As our seaplane gained altitude I gazed at the turquoise waters and golden sands of our Fijian island retreat below. With so many places still to travel and the complexity of reaching this part of the world, I understood this was a “goodbye” rather than a “see you later” farewell.
Fortunately my excitement for the next phase of our trip quickly erased any parting sadness. We were on our way to New Zealand to pick up a campervan and explore the North and South Islands for the next three weeks.
That’s right. This lady of minimal camping skills was about to immerse herself headfirst into the outdoors. Showers? Who needs ’em! Daily outfit changes? Overrated! I was trading gourmet resort meals for canned soup. I didn’t expect to be so excited about this transition, but I was. New Zealand has been on my bucket list for-ev-er.
Most travel forums advise against the North Island if you have just a few weeks to visit New Zealand. I understand their rationale. As we learned firsthand, the South Island had enough sights and noteworthy stops to fill two weeks easily.
Thankfully, we had three weeks to dedicate to this epic country and allocated one of them to the North Island. Had we not, we would have missed out on glowworms, hot springs, cliffside campsites and two important Kiwi cities: the most populated (Auckland) and the capital (Wellington). Here’s how we spent our days.

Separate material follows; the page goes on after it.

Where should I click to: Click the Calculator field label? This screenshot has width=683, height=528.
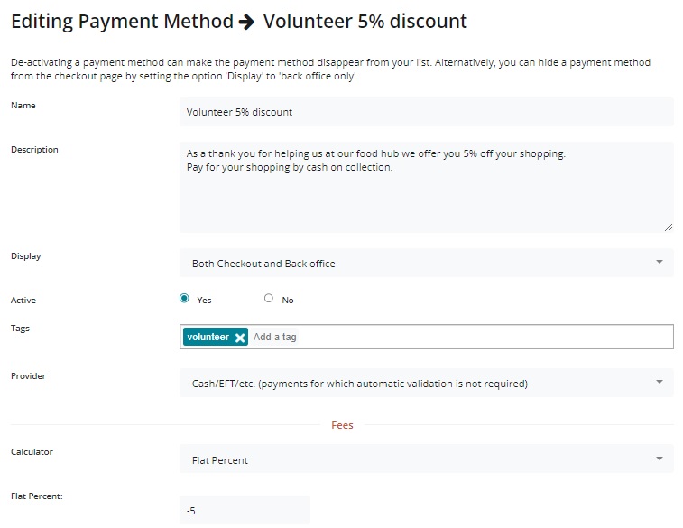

Day 1: Flew into Auckland and spent the night in a hotel. Enjoyed our first Mexican dinner after weeks of Asian cuisine!
Day 2: Found delicious breakfast and coffee at Remedy and completed Lonely Planet’s self-guided Auckland walking tour. We checked out of our hotel and made our way to the campervan rental office. Acquainted with our new home-on-wheels we set off towards our first lakeside campsite.
Day 3: Our destination for the day was Waitomo, home of New Zealand’s famous Glowworm Caves. After touring the caves by boat and learning about the science of glowworms we headed to McLaren Falls Park for the night. En route we passed Hobbiton, where hoards of tourists flock to see the Lord of the Rings movie set on a former sheep farm. We bypassed it, promising each other we would re-watch the movies after our real life New Zealand tour. Based on fellow camper recommendations we waited until nighttime to hike to the waterfall. The advice was spot-on as we walked down trails lit up by glowworms. After learning about them on the tour earlier in the day it was fascinating to see them in the wild.
Day 4: After two days off the grid drinking instant coffee we craved real caffeine and wifi. We drove into civilization to Grindz Café and hunkered down for the morning. Bodies caffeinated and campervan refueled, we drove the remainder of the route to Rotorua. Rotorua is a large lake and a hub of geothermal activity. We spent the afternoon bathing in the hot springs at Polynesian Spa on the shore of the lake. The mineral waters are thought to have healing properties and we soaked up every bit of warmth and luxury before driving to our campsite for the evening.
Day 5: The next morning we awoke to sunrise over Lake Oreka and took advantage of our in-car kitchen to fry up eggs and avo to eat with the view.
Day 6: Our lake theme continued as we set off for Lake Taupo, New Zealand’s largest lake also known for geothermal activity. We parked the campervan at Spa Park and hiked the path to Huka Falls.
After enjoying the views we exchanged our sweaty clothes for swimsuits and another round of hot springs, this time free of charge thanks to nature.
We left Taupo behind and began our descent towards Wellington where our North Island tour would end. We found a campsite en route that wasn’t too far off the highway. We didn’t expect more than a convenient location as we pulled into the gravel driveway of the Mangaweka campground. Our eyes widened as we parked along a rapid river backed up against steep white cliffs. As one of only three campervans parked on the massive grounds, it was like we had the entire place to ourselves. We cooked up our standard dinner of soup and tortilla chips and situated ourselves at a picnic table to relax beneath the cliff’s shadows. Nightfall brought on a surreal stargazing scene. We laid back against the picnic table to absorb the scene in silence.
Day 7: Driving away from Mangaweka we headed towards Wellington full of anticipation. Anticipation for wifi, hipster-roasted coffee, and world-famous breweries. Wellington did not disappoint! After getting our fix of wifi and coffee we squeezed in an urban hike to the Mount Victoria Lookout. Wellington, or Windy Welly, as it’s referred to, reminded us of Seattle with its steep hills, friendly people, and balanced mix of parks and urban scenery. We felt right at home. After a dinner of Mexican food and a craft brewery pit stop, we set up camp and set an alarm for 5am to catch our early morning ferry to the South Island.
Day 8: As our ferry made its way out of the Wellington harbor and the North Island faded into the horizon, I felt the familiar wave of gratitude that had been resurfacing repeatedly since boarding our flight to Hong Kong two months earlier. Gratitude for the finances to afford this extended trip; gratitude for having my husband by my side after eighteen months apart; gratitude for seeing a new place in the world. Most of all, gratitude for the best gift a traveler can receive: time.